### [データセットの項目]
******************************

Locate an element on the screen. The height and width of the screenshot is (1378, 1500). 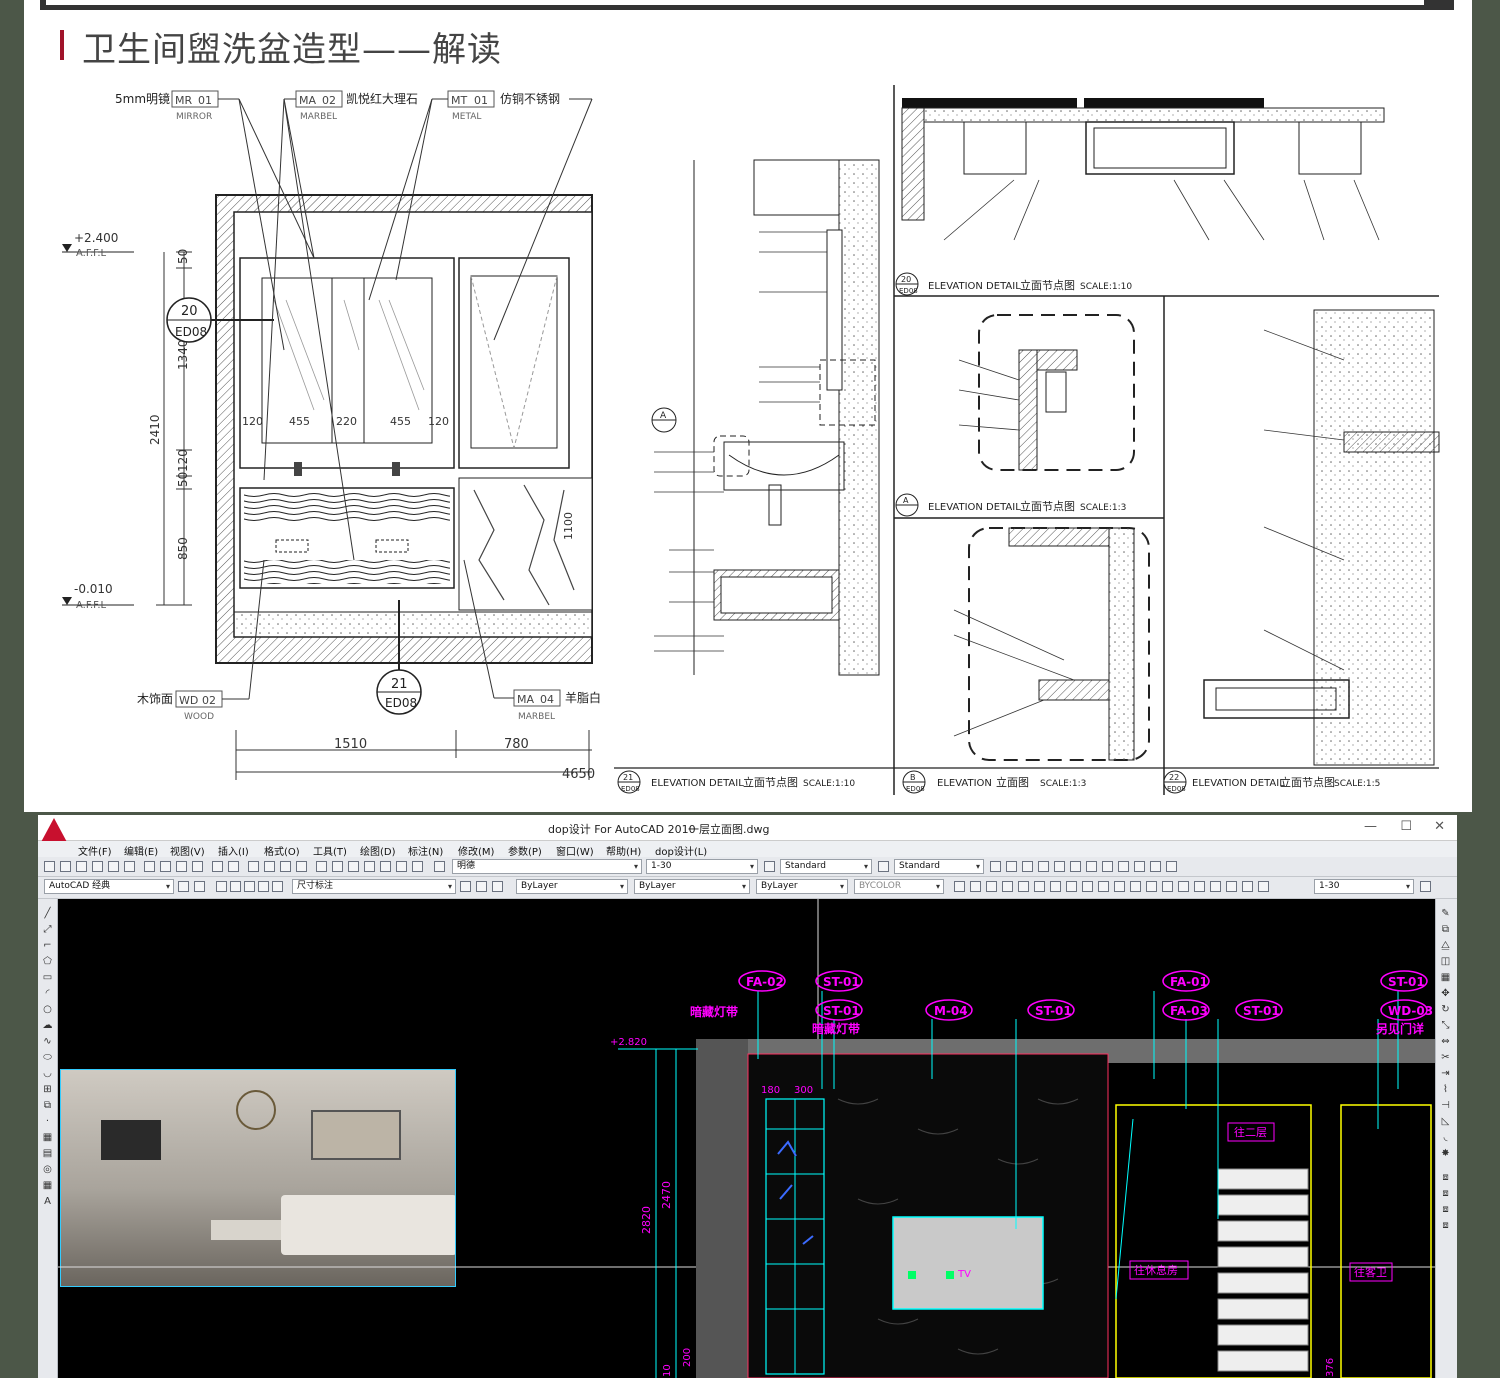
dim-break-icon is located at coordinates (1152, 886).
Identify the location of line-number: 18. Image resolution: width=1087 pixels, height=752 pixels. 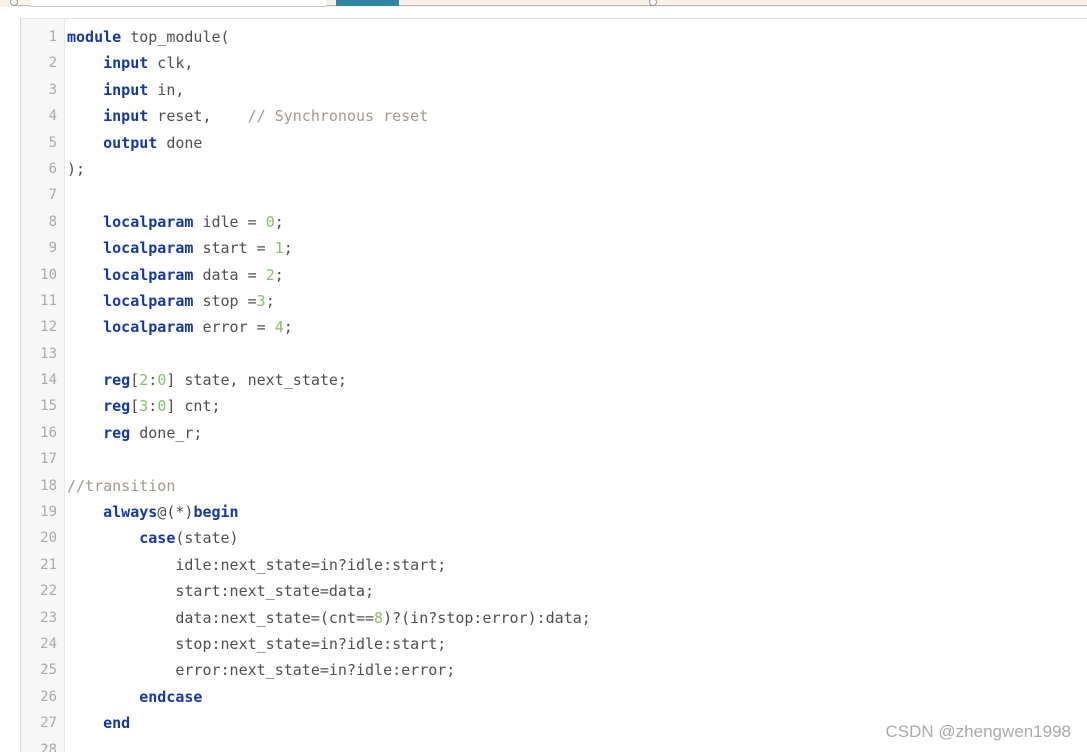
(48, 486).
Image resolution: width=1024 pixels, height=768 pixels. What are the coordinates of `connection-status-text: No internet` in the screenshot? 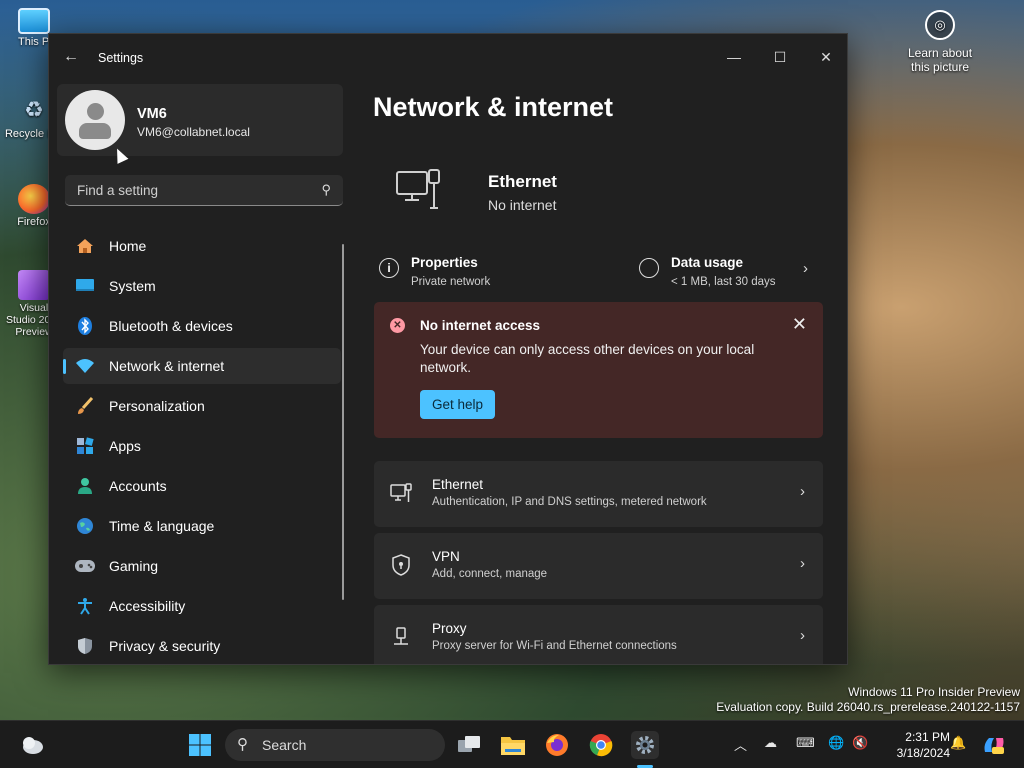 It's located at (522, 205).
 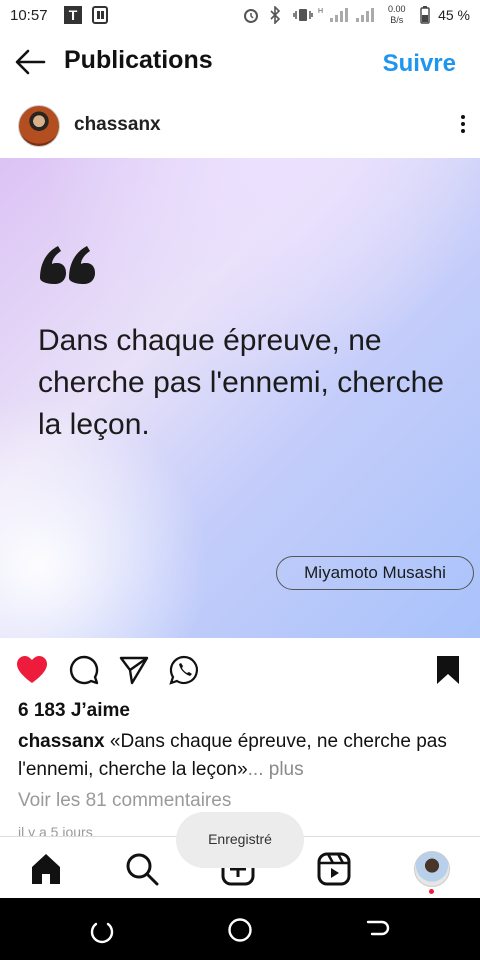 What do you see at coordinates (448, 670) in the screenshot?
I see `bookmark-icon` at bounding box center [448, 670].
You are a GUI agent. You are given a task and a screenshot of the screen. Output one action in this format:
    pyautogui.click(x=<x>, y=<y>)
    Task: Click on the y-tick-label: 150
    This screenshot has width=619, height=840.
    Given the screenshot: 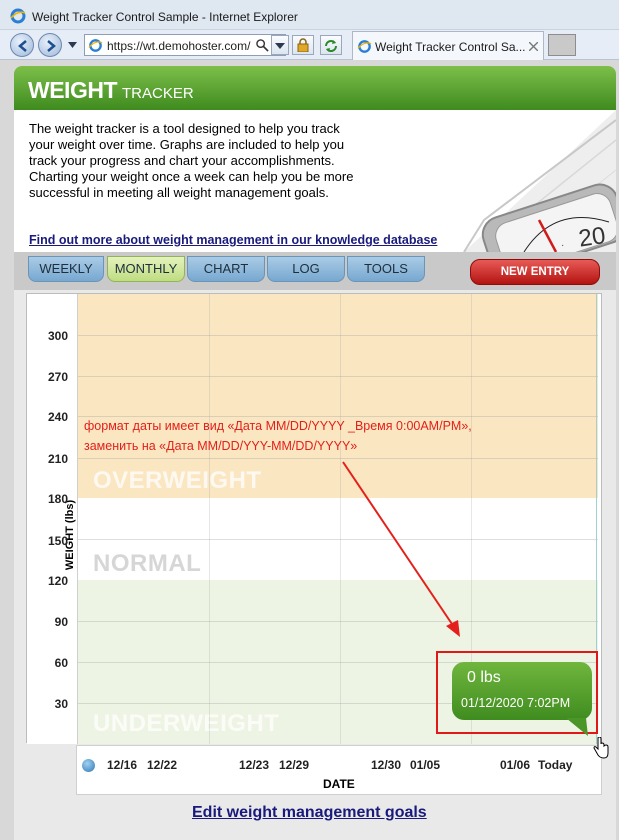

******************************

「You are a GUI」を含む行から項目の最後までを、両端の行も含めて一字一句そのまま書き写してください。画像は答えに含めない。

You are a GUI agent. You are given a task and a screenshot of the screen. Output one action in this format:
    pyautogui.click(x=<x>, y=<y>)
    Task: Click on the y-tick-label: 150
    This screenshot has width=619, height=840.
    Given the screenshot: 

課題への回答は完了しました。